== How to complete this task ==
Update the data from the start through the line containing "center [378, 637].", changing "screenshot" to "screen capture" and leaving everything else as it is. Leave the pictures out of your answer.

== Extracted data ==

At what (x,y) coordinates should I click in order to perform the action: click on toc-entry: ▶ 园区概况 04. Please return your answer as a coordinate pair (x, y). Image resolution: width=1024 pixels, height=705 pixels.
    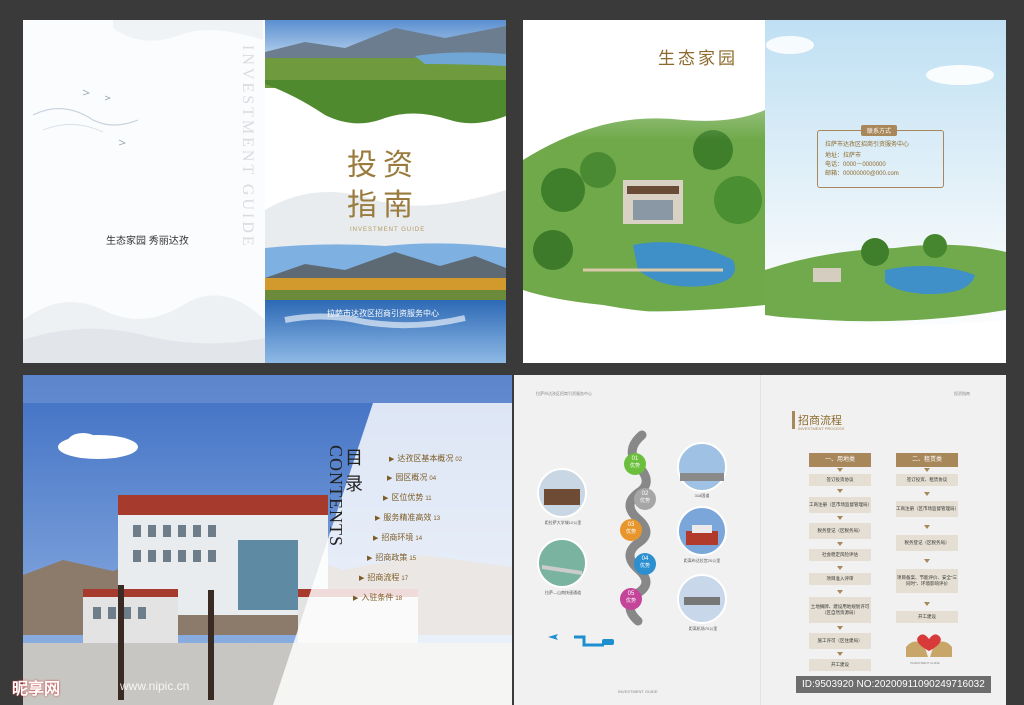
    Looking at the image, I should click on (412, 478).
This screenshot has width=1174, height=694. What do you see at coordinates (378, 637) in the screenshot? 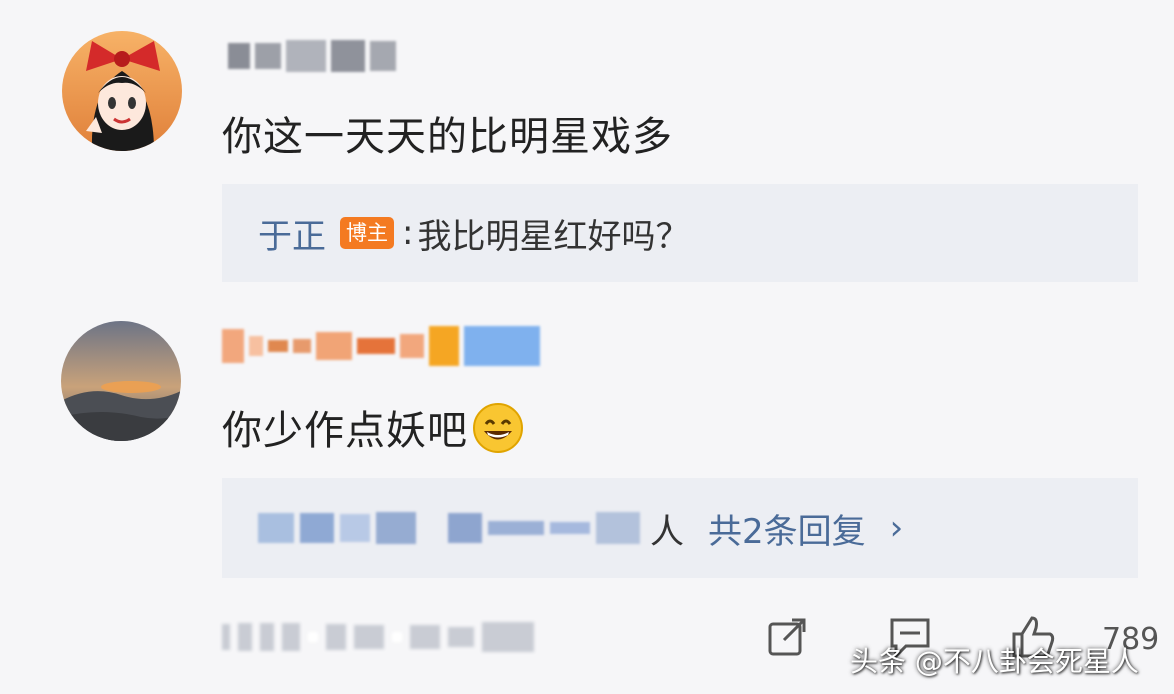
I see `timestamp-location-obscured` at bounding box center [378, 637].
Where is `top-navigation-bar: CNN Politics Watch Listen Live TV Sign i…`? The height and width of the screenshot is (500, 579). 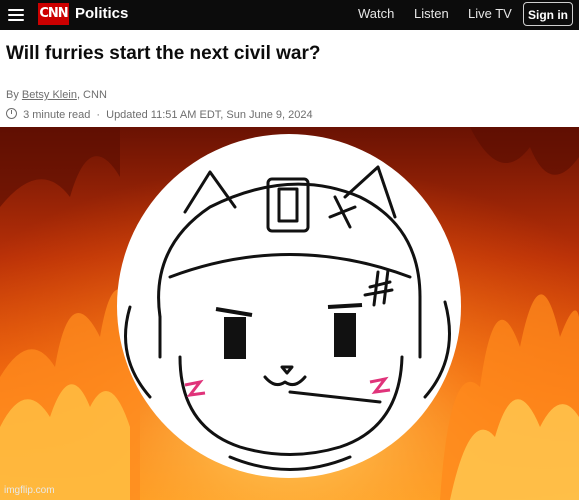
top-navigation-bar: CNN Politics Watch Listen Live TV Sign i… is located at coordinates (290, 15).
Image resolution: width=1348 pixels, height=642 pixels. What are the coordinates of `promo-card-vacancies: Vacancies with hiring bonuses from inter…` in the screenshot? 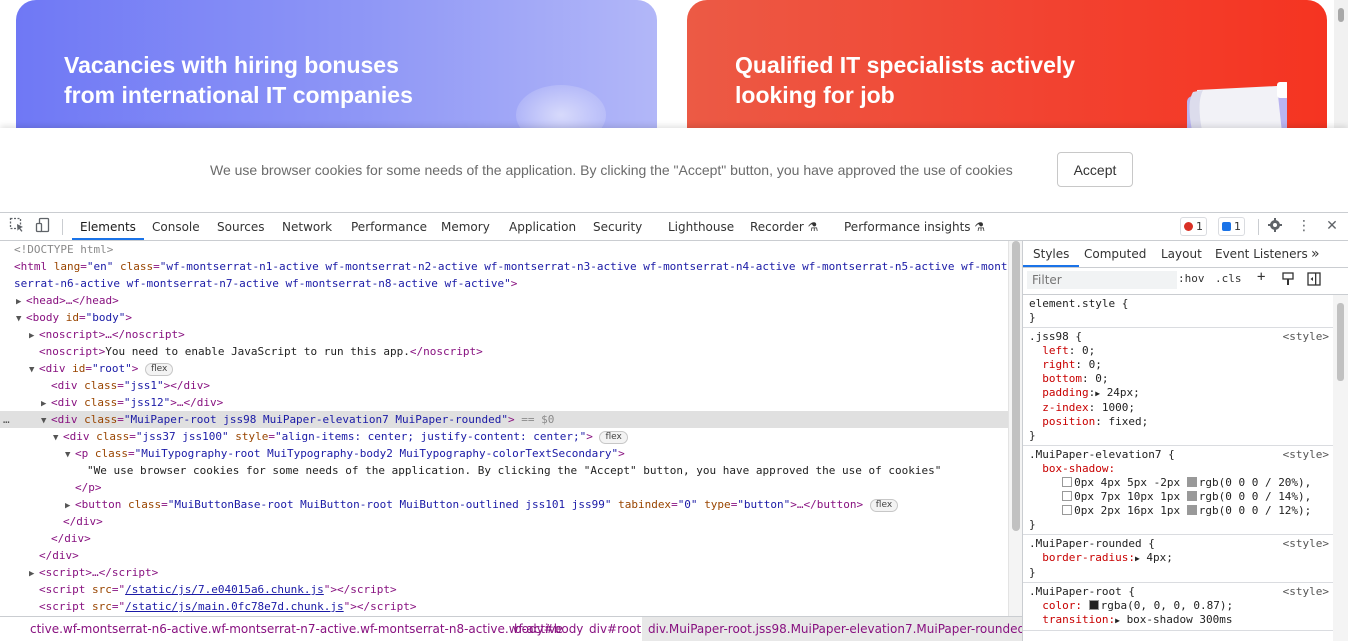 It's located at (336, 64).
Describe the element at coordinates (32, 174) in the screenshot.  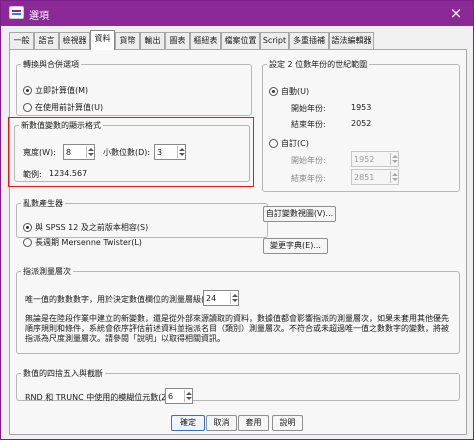
I see `example-label: 範例:` at that location.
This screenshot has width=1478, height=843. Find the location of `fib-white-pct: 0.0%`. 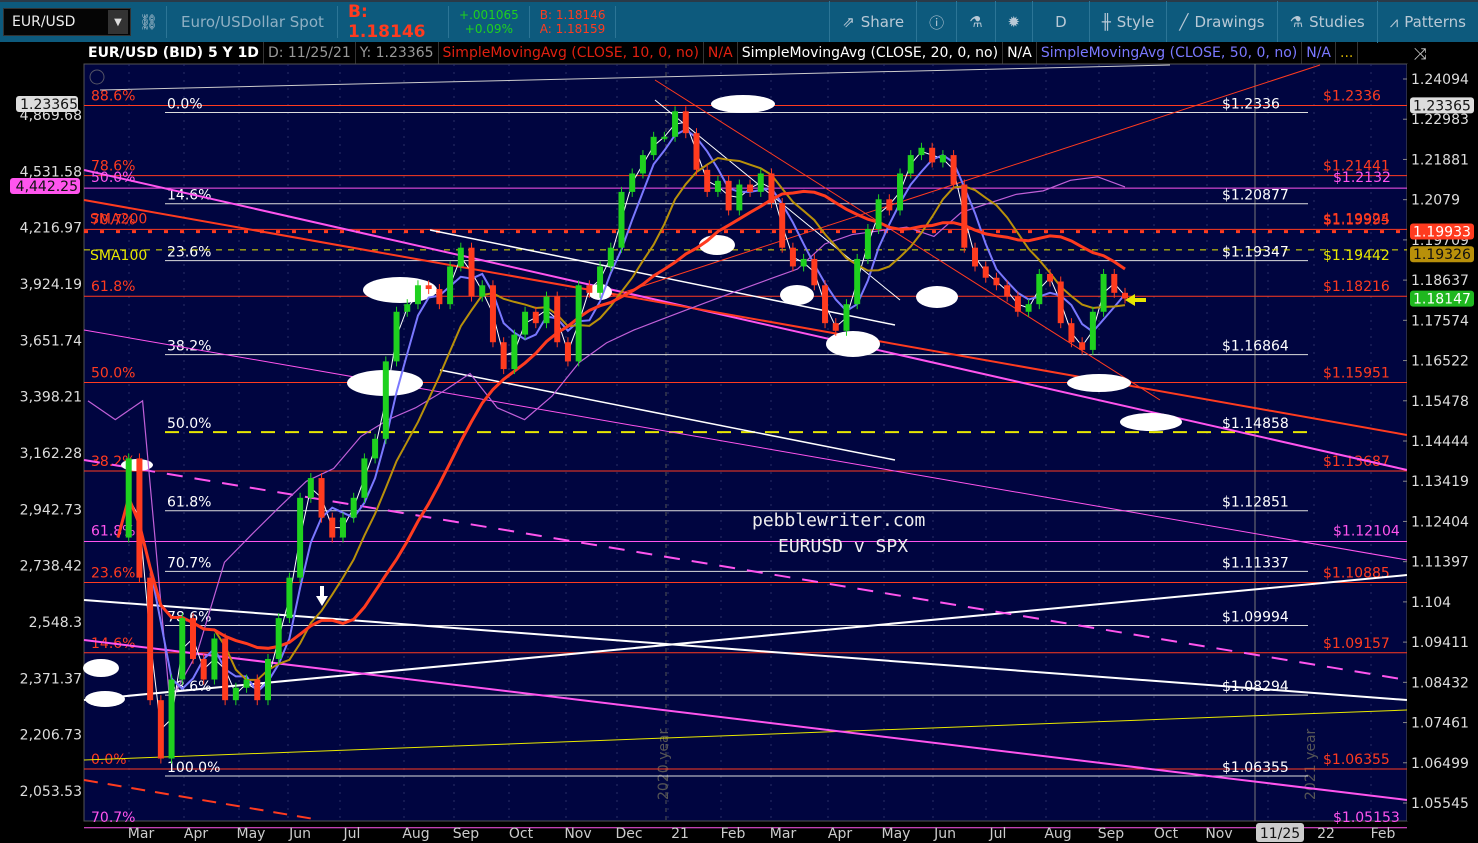

fib-white-pct: 0.0% is located at coordinates (185, 105).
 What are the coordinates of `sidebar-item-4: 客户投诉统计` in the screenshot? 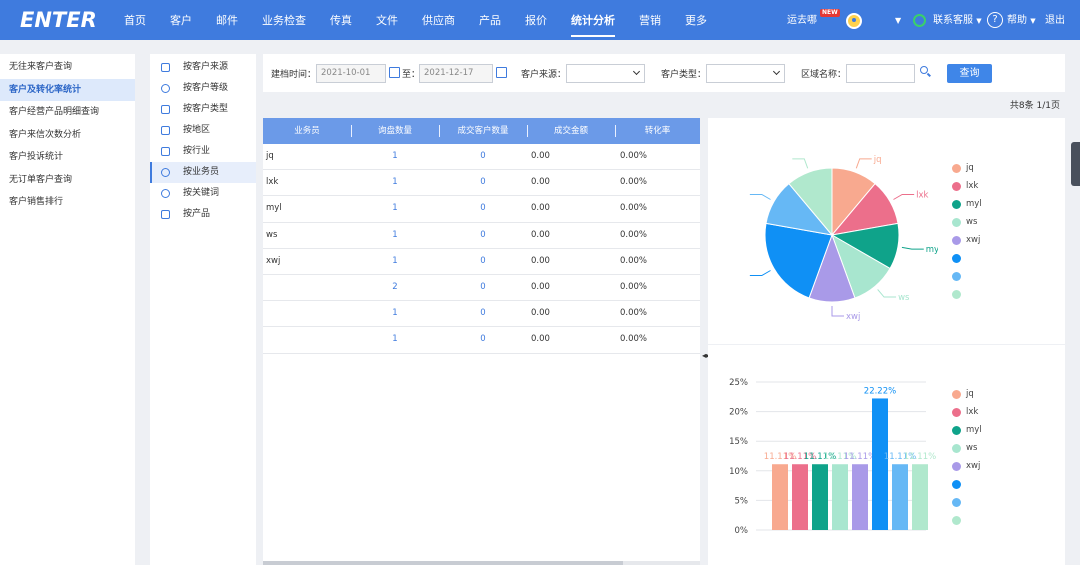 It's located at (68, 158).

== Answer ==
At what (x,y) coordinates should I click in order to perform the action: click on toc-entry: ▶ 园区概况 04. Please return your answer as a coordinate pair (x, y). Image resolution: width=1024 pixels, height=705 pixels.
    Looking at the image, I should click on (412, 478).
This screen capture has width=1174, height=694. What do you see at coordinates (378, 637) in the screen capture? 
I see `timestamp-location-obscured` at bounding box center [378, 637].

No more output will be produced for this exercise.